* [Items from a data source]

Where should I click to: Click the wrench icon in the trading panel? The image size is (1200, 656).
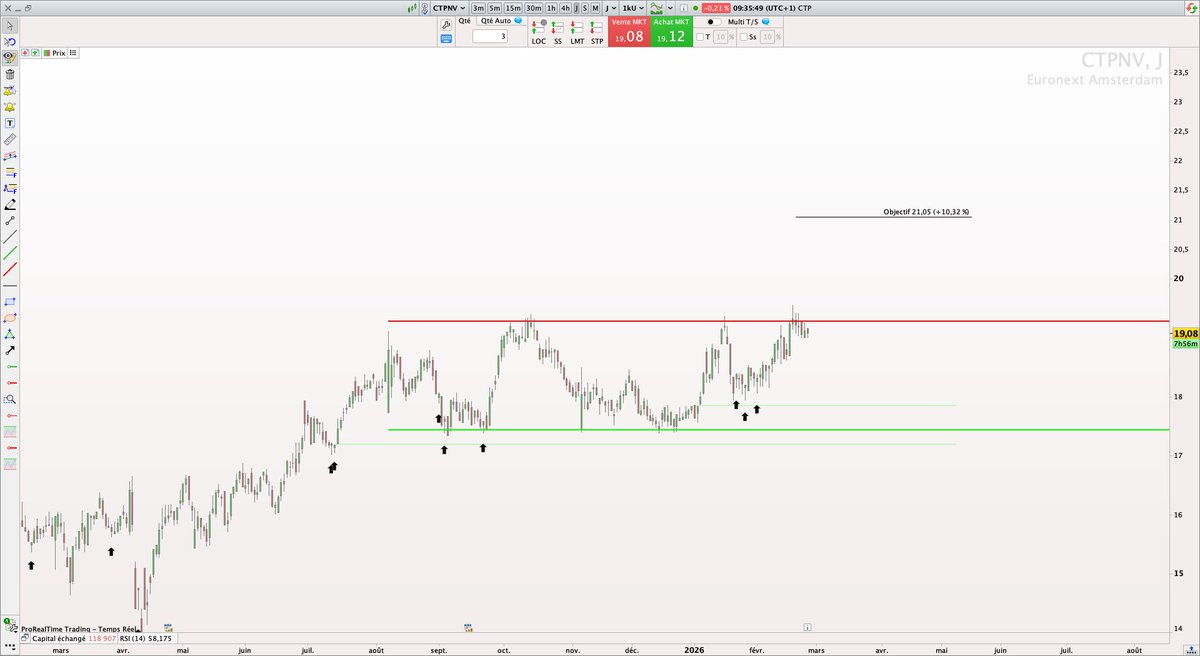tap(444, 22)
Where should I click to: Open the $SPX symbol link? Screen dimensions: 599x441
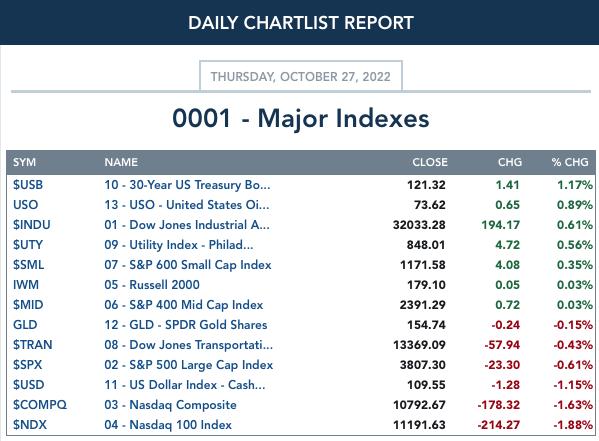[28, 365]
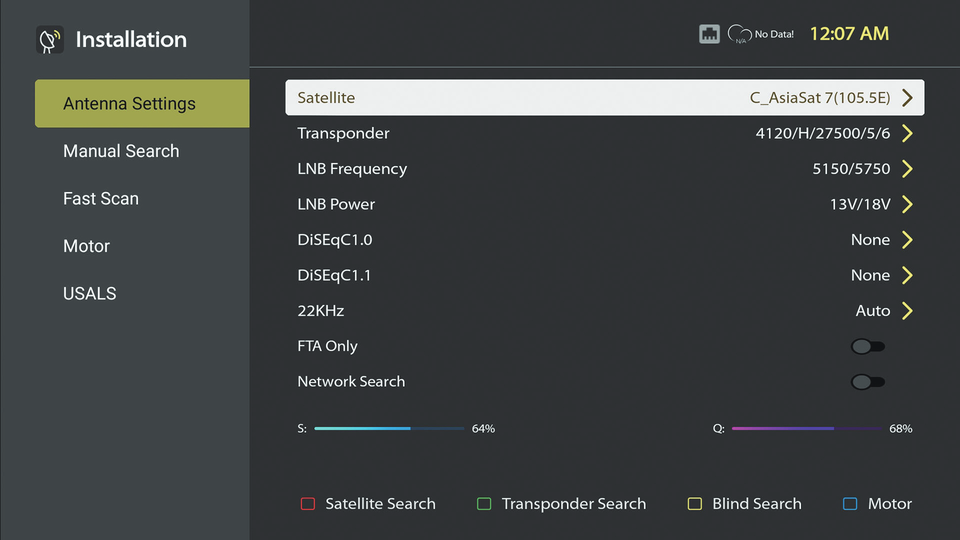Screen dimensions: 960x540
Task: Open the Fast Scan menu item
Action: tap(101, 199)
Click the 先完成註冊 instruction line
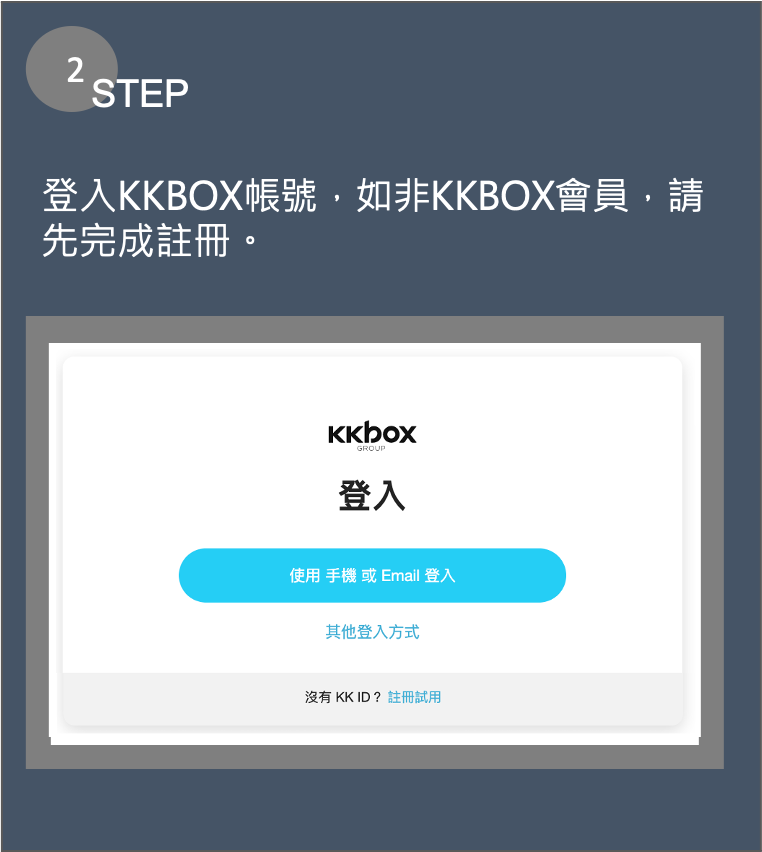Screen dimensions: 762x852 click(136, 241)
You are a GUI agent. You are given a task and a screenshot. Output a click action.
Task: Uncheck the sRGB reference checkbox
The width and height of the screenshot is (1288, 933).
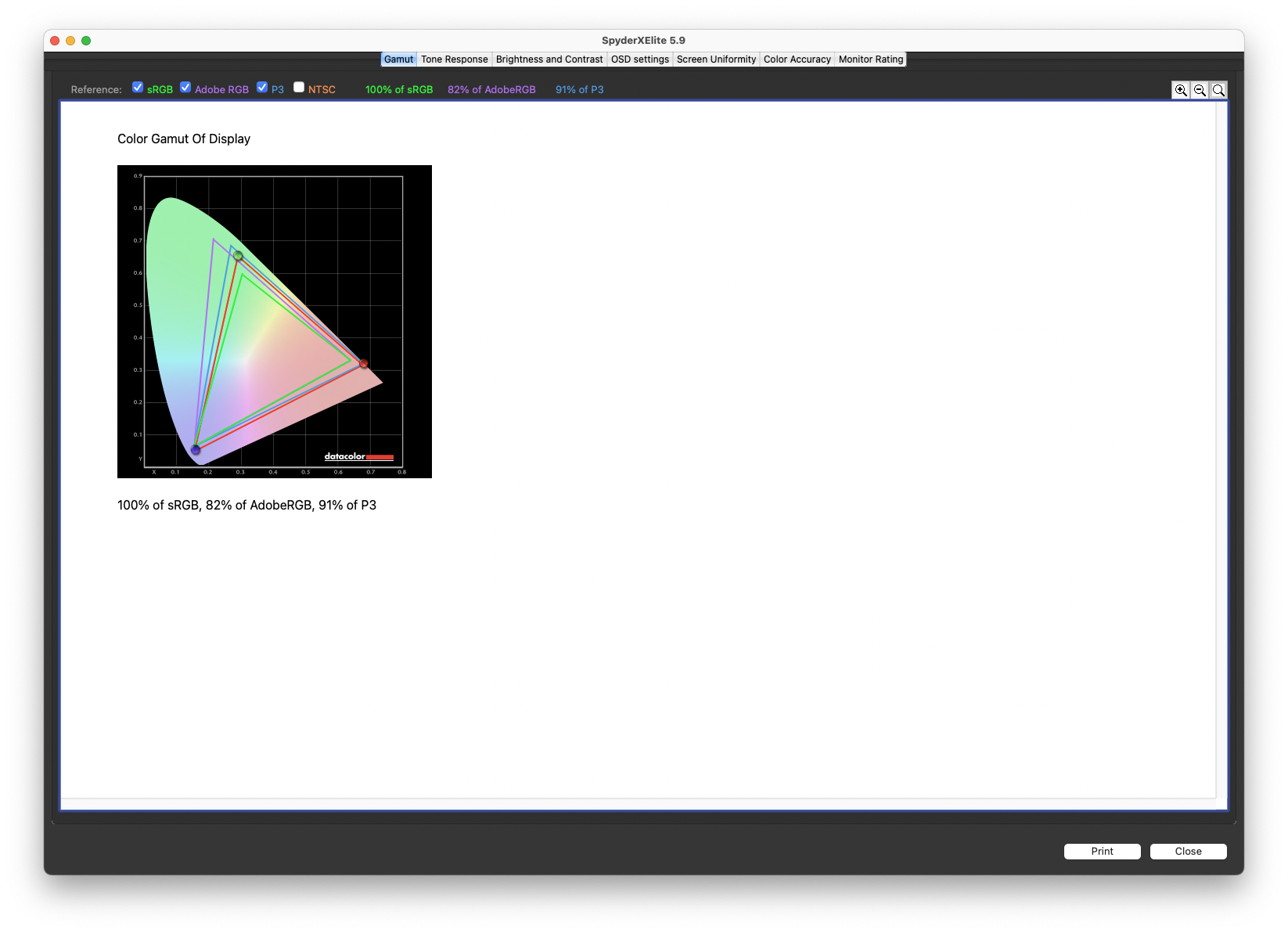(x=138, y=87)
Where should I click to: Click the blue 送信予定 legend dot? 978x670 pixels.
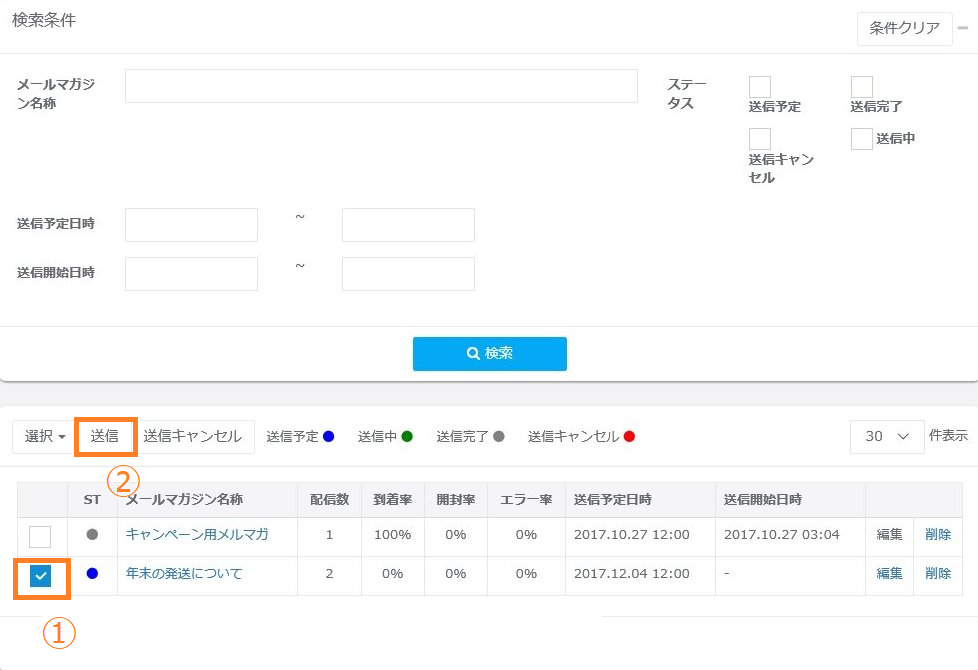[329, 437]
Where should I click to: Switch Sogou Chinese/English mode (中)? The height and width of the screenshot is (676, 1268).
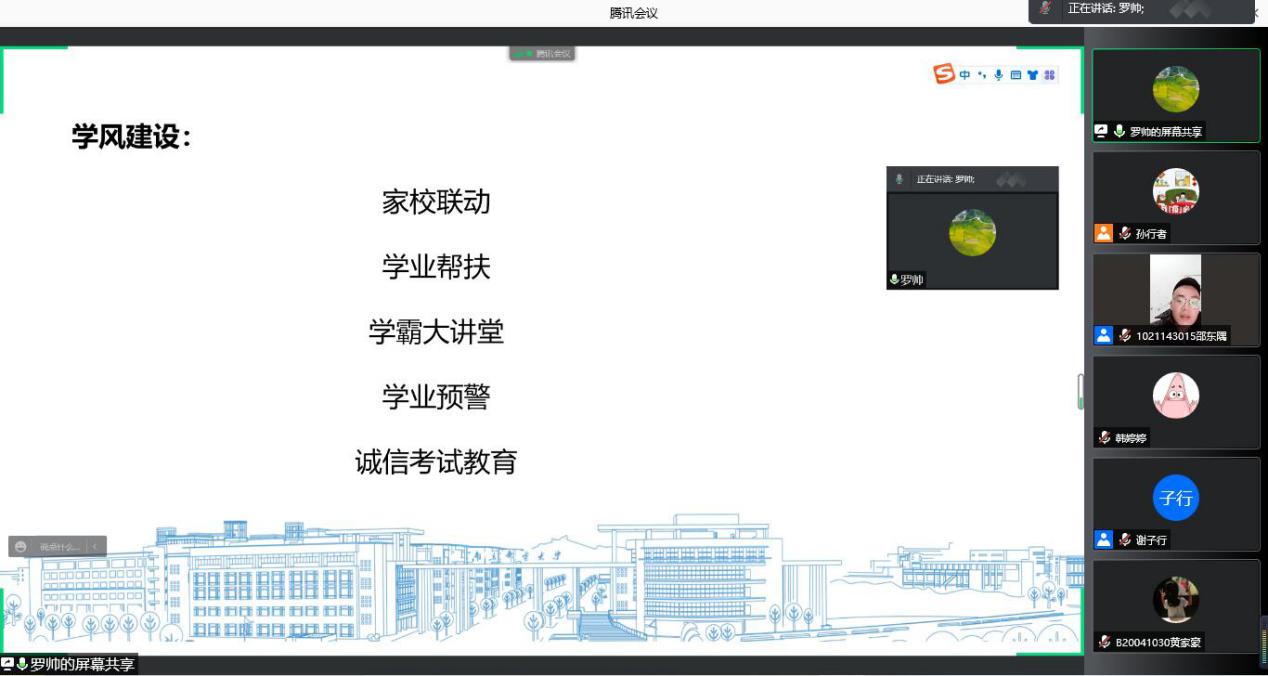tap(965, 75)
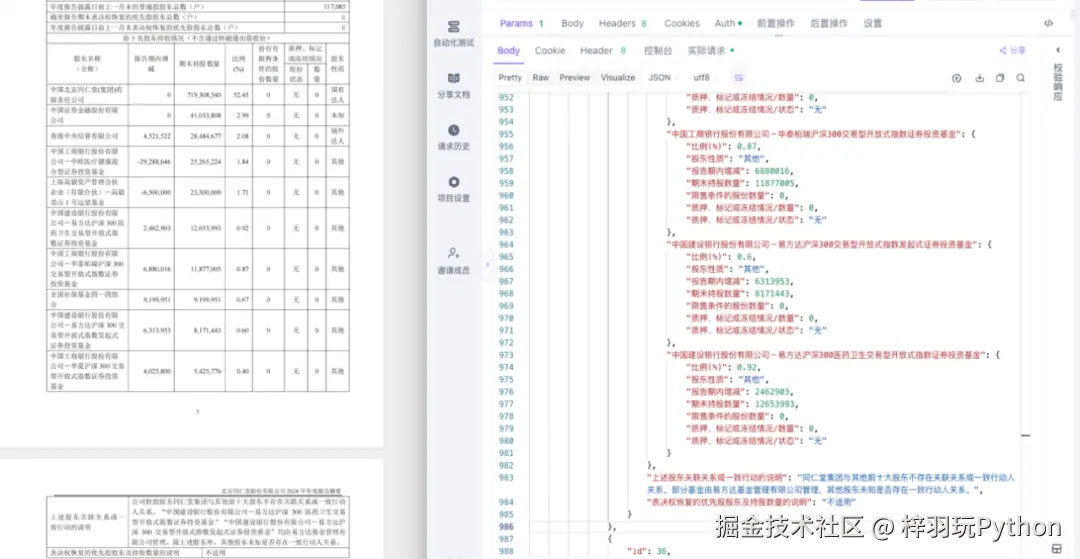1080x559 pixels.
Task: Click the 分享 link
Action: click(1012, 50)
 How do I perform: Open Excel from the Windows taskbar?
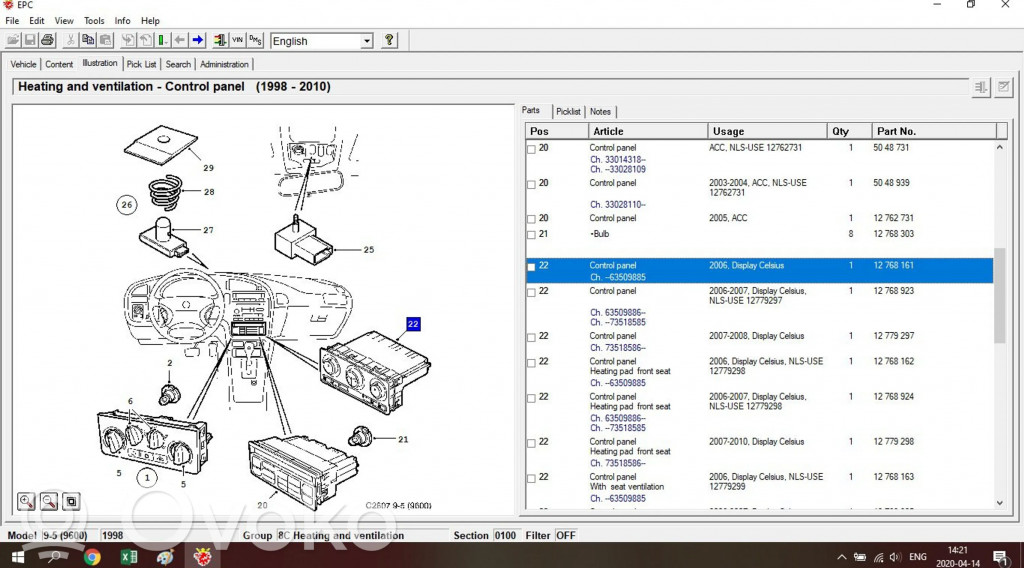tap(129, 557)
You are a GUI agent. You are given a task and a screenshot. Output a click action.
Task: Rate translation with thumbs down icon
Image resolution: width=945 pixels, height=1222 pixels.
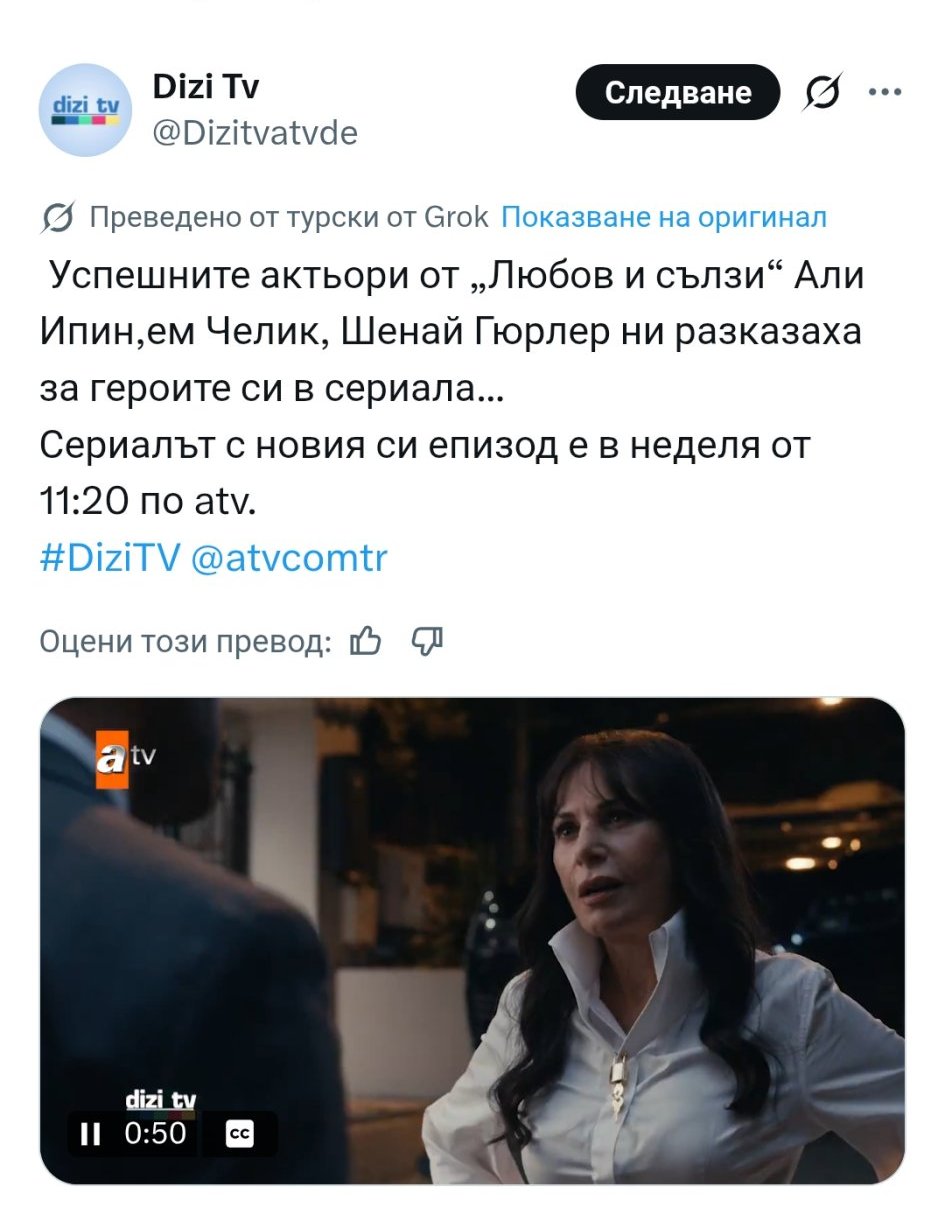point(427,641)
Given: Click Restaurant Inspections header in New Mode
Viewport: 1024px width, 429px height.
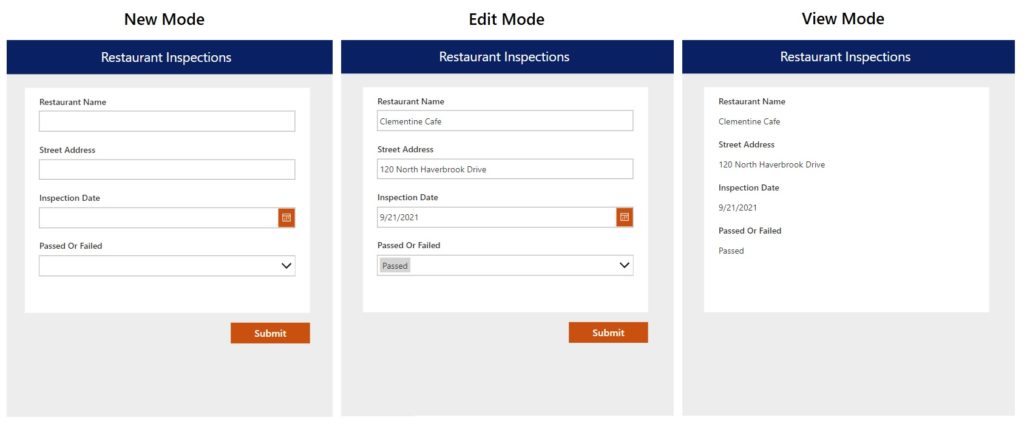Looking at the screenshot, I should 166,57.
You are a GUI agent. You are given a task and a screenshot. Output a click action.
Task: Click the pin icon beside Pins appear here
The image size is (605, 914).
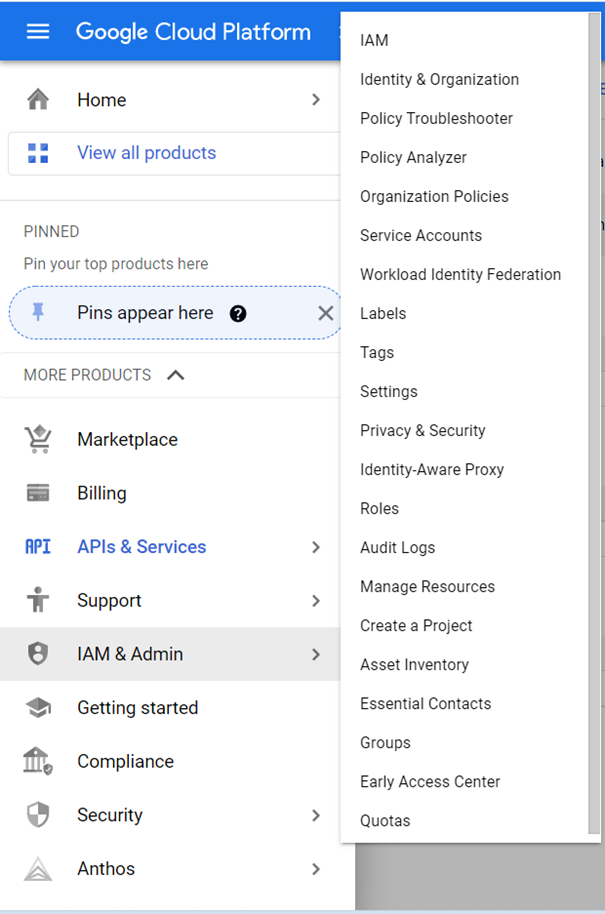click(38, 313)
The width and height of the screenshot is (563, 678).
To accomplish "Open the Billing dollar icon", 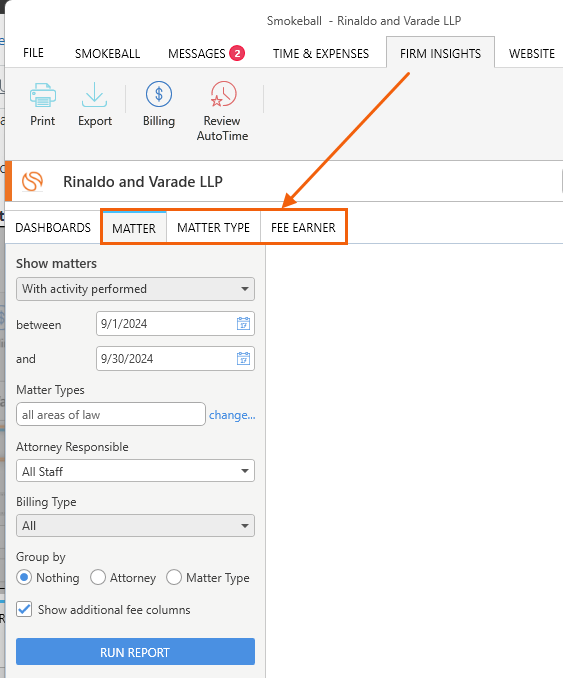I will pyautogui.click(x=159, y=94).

* [WHAT IS NEEDED] Needed here is a verbatim copy of the data from the first line through the line with "Task: Uncheck the sRGB reference checkbox", without pictures.

* [FINISHED EXERCISE]
Where should I click to: Click the wrench icon in the trading panel? The image size is (1200, 656).
tap(444, 22)
Where should I click to: Open the $SPX symbol link? Screen dimensions: 599x441
[28, 365]
Screen dimensions: 960x540
Task: Open the Fast Scan menu item
Action: tap(101, 199)
Click the 先完成註冊 instruction line
Screen dimensions: 762x852 click(136, 241)
You are a GUI agent. You are given a task and a screenshot. Output a click action.
Task: Uncheck the sRGB reference checkbox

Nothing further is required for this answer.